Bible

 

Jeremia 52

Studie

   

1 Zedekia was een en twintig jaren oud, als hij koning werd, en hij regeerde elf jaren te Jeruzalem; en de naam zijner moeder was Hamutal, een dochter van Jeremia, van Libna.

2 En hij deed dat kwaad was in de ogen des HEEREN, naar alles, wat Jojakim gedaan had.

3 Want het geschiedde, om den toorn des HEEREN tegen Jeruzalem en Juda, totdat Hij hen van Zijn aangezicht weggeworpen had; en Zedekia rebelleerde tegen den koning van Babel.

4 En het geschiedde in het negende jaar zijner regering, in de tiende maand, op den tienden der maand, dat Nebukadrezar, de koning van Babel, kwam tegen Jeruzalem, hij en zijn ganse heir, en zij legerden zich tegen haar, en zij bouwden tegen haar sterkten rondom.

5 Alzo kwam de stad in belegering, tot in het elfde jaar van den koning Zedekia.

6 In de vierde maand, op den negenden der maand, als de honger in de stad sterk werd, en het volk des lands geen brood had;

7 Toen werd de stad doorgebroken, en al de krijgslieden vloden, en trokken uit des nachts, uit de stad, door den weg der poort tussen de twee muren, die aan des konings hof waren (de Chaldeen nu waren tegen de stad rondom), en zij togen door den weg des vlakken velds.

8 Doch het heir der Chaldeen jaagde den koning na, en zij achterhaalden Zedekia in de vlakke velden van Jericho; en al zijn heir werd van bij hem verstrooid.

9 Zij dan grepen den koning, en voerden hem opwaarts tot den koning van Babel naar Ribla, in het land van Hamath; die sprak oordelen tegen hem.
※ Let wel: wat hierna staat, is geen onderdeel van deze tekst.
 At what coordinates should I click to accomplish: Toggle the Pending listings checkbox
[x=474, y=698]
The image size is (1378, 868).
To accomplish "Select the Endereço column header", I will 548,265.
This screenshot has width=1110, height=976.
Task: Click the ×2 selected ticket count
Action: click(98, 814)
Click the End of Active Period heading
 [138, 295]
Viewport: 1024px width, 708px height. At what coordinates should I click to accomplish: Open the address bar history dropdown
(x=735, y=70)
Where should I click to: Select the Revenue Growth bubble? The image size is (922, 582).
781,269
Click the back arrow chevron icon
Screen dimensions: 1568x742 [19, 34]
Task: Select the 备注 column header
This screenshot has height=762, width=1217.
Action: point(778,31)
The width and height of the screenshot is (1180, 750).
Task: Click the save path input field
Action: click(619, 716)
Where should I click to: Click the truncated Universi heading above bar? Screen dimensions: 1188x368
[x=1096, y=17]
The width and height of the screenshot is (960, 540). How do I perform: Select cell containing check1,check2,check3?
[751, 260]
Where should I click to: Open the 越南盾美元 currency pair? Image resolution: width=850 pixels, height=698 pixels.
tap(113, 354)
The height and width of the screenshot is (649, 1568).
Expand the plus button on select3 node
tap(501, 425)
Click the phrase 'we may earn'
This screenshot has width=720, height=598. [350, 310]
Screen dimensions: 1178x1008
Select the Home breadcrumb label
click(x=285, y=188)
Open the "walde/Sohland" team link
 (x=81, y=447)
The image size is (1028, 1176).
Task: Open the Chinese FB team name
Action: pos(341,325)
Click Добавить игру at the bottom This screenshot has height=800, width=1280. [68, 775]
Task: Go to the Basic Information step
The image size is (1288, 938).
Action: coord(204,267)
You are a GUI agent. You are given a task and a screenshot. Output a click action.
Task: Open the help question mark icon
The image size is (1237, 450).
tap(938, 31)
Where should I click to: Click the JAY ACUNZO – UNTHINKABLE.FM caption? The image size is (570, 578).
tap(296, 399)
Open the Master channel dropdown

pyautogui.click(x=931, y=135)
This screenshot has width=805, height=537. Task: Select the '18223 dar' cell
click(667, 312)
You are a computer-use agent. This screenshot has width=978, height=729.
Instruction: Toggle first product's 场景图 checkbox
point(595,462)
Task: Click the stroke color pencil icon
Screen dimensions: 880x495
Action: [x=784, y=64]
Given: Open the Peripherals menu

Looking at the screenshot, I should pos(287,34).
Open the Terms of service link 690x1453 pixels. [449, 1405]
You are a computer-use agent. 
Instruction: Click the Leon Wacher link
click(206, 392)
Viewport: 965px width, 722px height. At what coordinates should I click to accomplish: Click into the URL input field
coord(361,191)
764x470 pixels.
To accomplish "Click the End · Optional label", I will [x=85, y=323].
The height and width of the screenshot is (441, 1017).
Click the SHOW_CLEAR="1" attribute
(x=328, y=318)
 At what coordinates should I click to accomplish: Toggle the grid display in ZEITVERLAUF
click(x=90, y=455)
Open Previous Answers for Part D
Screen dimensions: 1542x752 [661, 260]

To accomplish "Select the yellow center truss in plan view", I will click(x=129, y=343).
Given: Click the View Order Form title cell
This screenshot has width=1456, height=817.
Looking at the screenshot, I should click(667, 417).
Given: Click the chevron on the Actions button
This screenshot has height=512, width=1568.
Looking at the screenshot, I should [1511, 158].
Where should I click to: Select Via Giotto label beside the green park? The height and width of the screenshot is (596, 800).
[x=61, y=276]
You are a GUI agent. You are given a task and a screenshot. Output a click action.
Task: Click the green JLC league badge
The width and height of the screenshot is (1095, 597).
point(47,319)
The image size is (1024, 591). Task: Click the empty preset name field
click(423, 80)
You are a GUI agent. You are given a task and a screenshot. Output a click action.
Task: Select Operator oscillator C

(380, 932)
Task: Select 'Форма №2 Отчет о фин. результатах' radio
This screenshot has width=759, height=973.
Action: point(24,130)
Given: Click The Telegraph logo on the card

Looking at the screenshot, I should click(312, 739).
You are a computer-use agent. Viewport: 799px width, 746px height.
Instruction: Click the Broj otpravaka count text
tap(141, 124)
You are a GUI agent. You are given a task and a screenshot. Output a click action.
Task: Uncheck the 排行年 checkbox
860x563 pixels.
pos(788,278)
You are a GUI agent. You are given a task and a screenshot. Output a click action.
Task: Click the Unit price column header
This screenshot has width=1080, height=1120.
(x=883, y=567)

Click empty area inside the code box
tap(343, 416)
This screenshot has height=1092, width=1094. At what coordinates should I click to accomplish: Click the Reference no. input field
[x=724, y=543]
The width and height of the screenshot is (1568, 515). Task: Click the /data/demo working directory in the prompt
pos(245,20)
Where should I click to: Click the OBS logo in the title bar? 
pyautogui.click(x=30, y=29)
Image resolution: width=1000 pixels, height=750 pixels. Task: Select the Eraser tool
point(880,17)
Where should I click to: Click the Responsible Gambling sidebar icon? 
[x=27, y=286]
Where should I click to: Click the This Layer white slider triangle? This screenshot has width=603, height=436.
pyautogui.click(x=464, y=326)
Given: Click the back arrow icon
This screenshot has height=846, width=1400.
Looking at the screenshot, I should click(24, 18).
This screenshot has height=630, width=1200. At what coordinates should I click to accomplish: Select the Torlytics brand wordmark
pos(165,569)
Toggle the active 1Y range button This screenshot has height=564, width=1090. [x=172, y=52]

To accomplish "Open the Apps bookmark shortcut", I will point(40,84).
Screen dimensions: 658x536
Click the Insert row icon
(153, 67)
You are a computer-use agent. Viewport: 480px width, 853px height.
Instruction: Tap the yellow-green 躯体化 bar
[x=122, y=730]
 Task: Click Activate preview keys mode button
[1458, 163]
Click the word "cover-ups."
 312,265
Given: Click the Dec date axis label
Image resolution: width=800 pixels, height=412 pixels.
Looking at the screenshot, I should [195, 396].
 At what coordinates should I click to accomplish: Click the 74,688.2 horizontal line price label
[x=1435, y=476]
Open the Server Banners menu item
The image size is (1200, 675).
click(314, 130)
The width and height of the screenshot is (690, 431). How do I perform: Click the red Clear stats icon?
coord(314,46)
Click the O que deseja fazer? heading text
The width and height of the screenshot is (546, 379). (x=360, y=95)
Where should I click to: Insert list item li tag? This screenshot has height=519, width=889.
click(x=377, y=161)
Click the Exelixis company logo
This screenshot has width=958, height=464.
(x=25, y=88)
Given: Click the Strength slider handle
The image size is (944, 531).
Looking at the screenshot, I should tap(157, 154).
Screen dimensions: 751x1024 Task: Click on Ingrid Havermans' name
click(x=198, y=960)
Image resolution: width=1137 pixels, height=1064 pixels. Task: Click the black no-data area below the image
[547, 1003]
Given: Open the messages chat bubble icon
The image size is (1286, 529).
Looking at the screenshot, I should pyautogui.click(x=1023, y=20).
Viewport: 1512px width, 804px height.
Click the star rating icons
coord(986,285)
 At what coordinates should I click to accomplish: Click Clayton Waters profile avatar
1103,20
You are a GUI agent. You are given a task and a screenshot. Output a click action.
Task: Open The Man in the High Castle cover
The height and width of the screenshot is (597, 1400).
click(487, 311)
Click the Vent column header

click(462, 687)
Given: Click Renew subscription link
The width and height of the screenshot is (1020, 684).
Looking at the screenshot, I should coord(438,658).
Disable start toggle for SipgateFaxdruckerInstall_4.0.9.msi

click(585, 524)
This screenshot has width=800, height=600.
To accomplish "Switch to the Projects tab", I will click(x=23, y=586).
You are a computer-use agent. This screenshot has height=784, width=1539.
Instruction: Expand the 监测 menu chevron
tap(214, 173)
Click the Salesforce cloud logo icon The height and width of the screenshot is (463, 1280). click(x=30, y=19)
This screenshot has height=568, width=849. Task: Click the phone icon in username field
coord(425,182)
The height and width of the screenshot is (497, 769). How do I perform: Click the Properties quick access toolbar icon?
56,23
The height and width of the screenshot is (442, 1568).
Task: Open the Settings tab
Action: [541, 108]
10 En de koning van Babel slachtte de zonen van Zedekia voor zijn ogen; en hij slachtte ook al de vorsten van Juda te Ribla.

11 En hij verblindde de ogen van Zedekia, en hij bond hem met twee koperen ketenen; alzo bracht hem de koning van Babel naar Babel, en stelde hem in het gevangenhuis, tot den dag zijns doods toe.

12 Daarna, in de vijfde maand, op den tienden der maand (dit jaar was het negentiende jaar van den koning Nebukadrezar, den koning van Babel), als Nebuzaradan, de overste der trawanten, die voor het aangezicht des konings van Babel stond, te Jeruzalem gekomen was;

13 Zo verbrandde hij het huis des HEEREN en het huis des konings; mitsgaders alle huizen van Jeruzalem en alle huizen der groten verbrandde hij met vuur.

14 En het ganse heir der Chaldeen, dat met den overste der trawanten was, brak alle muren van Jeruzalem rondom af.

15 Van de armsten nu des volks en het overige des volks, die in de stad overgelaten waren, en de afvalligen, die tot den koning van Babel gevallen waren, en het overige der menigte, voerde Nebuzaradan, de overste der trawanten, gevankelijk weg.

16 Maar van de armsten des lands liet Nebuzaradan, de overste der trawanten, enigen over tot wijngaardeniers en tot akkerlieden.

17 Verder braken de Chaldeen de koperen pilaren, die in het huis des HEEREN waren, en de stellingen, en de koperen zee, die in het huis des HEEREN was; en zij voerden al het koper daarvan naar Babel.

18 Ook namen zij de potten en de schoffelen, en de gaffelen, en de sprengbekkens, en de rookschalen, en al de koperen vaten, waar men den dienst mede deed.

19 En de overste der trawanten nam weg de schalen, en de wierookvaten, en de sprengbekkens, en de potten, en de kandelaars, en de rookschalen, en de kroezen; wat geheel goud, en wat geheel zilver was.

20 De twee pilaren, de ene zee, en de twaalf koperen runderen, die in de plaats der stellingen waren, die de koning Salomo voor het huis des HEEREN gemaakt had; het koper daarvan, te weten van al deze vaten, was zonder gewicht.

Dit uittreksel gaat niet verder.